The present invention relates to a process for processing, treating and utilizing coke oven gas.
It is known that coke ovens, used to form coke, discharge gases which have a relatively high temperature and which contain a great many impurities. For environmental reasons it is not possible to discharge such coke oven gases directly to the atmosphere. It has accordingly been a common practice to cool coke oven gases by subjecting the coke oven gases to a condensation operation. Both the gaseous and liquid components resulting from such a condensation operation are further treated in a secondary recovery installation to remove the impurities therefrom, and particularly to separate tar, ammonia, sulfur, benzene and naphthalene. It is also known to use the thus purified coke oven gas for the under-grate firing of the coke ovens. It is additionally known, when the coke ovens are part of an overall installation of a steel mill or other metallurgical plant which includes at least one shaft furnace, for example a blast furnace, that the waste gas from the blast furnaces may be used for the under-grate firing of the coke ovens.
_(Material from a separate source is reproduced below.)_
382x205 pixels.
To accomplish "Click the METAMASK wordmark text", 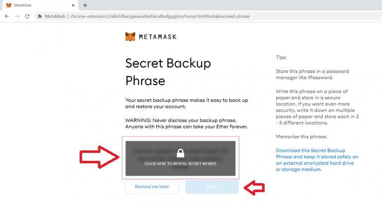I will tap(158, 37).
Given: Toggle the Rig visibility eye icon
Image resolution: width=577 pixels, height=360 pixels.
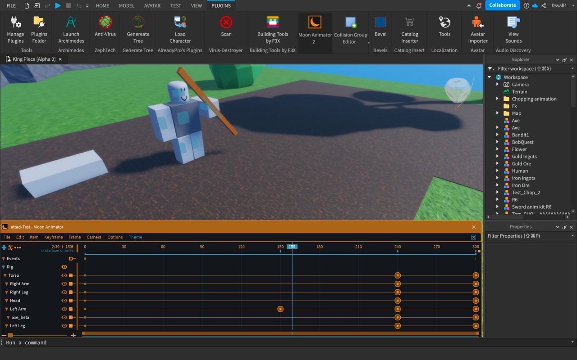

However, in recent years the market for the products recovered from the secondary recovery treatment of the coke oven gases has fallen. Accordingly, the secondary recovery treatment operation has become uneconomical, and such secondary recovery treatment operation is generally now performed only to purify the coke oven gas. In fact, the products of the secondary recovery treatment operation are conventionally at least partially destroyed, as exemplified by the now common practice of combustion of the ammonia recovered from the secondary recovery treatment operation of the coke oven gas.
Accordingly, the sensible heat of the coke oven gas is to a very large degree wasted in conventional installations. It of course would be of great practical advantage to be able to utilize the sensible heat of the coke oven gas in other heat consuming operations. Coke oven gas generally has a temperature of approximately 700.degree. to 750.degree. C. upon discharge from the coke ovens. If it would be possible to use this heat, then not only would the cost of the secondary recovery treatment operation be saved, but also potential damage to the environment would be reduced, since the coke oven gases would not be discharged to the atmosphere.
In German DT-OS No. 22 32 650, there is disclosed a process for preparing a reducing gas by heating an exhaust gas from the upper side of a reducing furnace, for example a blast furnace, with a methane-containing gas, for example coke oven gas, natural gas, or the like. Specifically, there is introduced into a reforming furnace a mixture of methane or methane-containing hydrocarbon gas, for example a cooled and purified coke oven gas, which was subsequently heated to a temperature below 1000.degree. C., and a gas which contains CO.sub.2, H.sub.2 O, etc., for example the exhaust gas from a blast furnace, and which was heated to a temperature of more than 1250.degree. C. The resultant mixture is reformed into a reducing gas by heating the mixture in the reforming furnace to a temperature higher than 1200.degree. C. There is thus obtained a gas mixture having a relatively high inert fraction, particularly nitrogen.
Additionally, German Patent Application No. P 26 38 348.2, corresponding to U.S. application Ser. No. 827,809, filed Aug. 25, 1977, provides a method for further processing coke oven gas.
All of these and other known methods for processing and utilization of coke oven gas, however, are not entirely ideal.